Sujet : Re: Ebay prices
De : funkmaster (at) *nospam* hotmail.com (Zen Cycle)
Groupes : rec.bicycles.techDate : 08. Apr 2025, 22:38:29
Autres entêtes
Organisation : A noiseless patient Spider
Message-ID : <vt450l$24035$3@dont-email.me>
References : 1 2 3 4 5 6 7 8 9
User-Agent : Mozilla Thunderbird
On 4/8/2025 5:29 PM, Shadow wrote:
On Tue, 8 Apr 2025 13:06:16 -0400, Frank Krygowski
<frkrygow@sbcglobal.net> wrote:
On 4/7/2025 2:01 PM, cyclintom wrote:
On Sun Apr 6 19:12:56 2025 Frank Krygowski wrote:
On 4/6/2025 6:04 PM, cyclintom wrote:
Yesterday, I was fixing flats on three different bikes. I went up to Robinson's and picked up some new tubes because the flats are all pin holes and I've never successfully repaired those. I fix one hole and another appears 3 inchs away. Nothing in the tire.
>
Wow. So many problems!
>
So now Frank is telling us that he never gets flats.
>
Not at all, Tom! I've described here getting something like three flats
within 15 miles. I've described other flats as well. Flats are a normal
part of bicycling.
>
But I do know how to successfully fix flats. Your "I've never
successfully repaired those. I fix one hole and another appears 3 inchs
away." is very, very unusual.
If there's a piece of fine wire in the tire repairing the
inner tube will not prevent a flat a few minutes later.

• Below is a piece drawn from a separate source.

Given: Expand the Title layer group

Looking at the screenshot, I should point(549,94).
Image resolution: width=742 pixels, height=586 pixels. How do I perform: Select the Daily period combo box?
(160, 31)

Fine wire is very common in our asphalt, which is made of
recycled truck/car tires (plus other stuff). It's the tires that have
those nasty stainless steel wires.
I always run my finger round the inside of the tire before
replacing the repaired inner tube. I usually simultaneously find the
culprit and puncture my finger..
Tom has complained about wire flats before. He blamed it on Biden.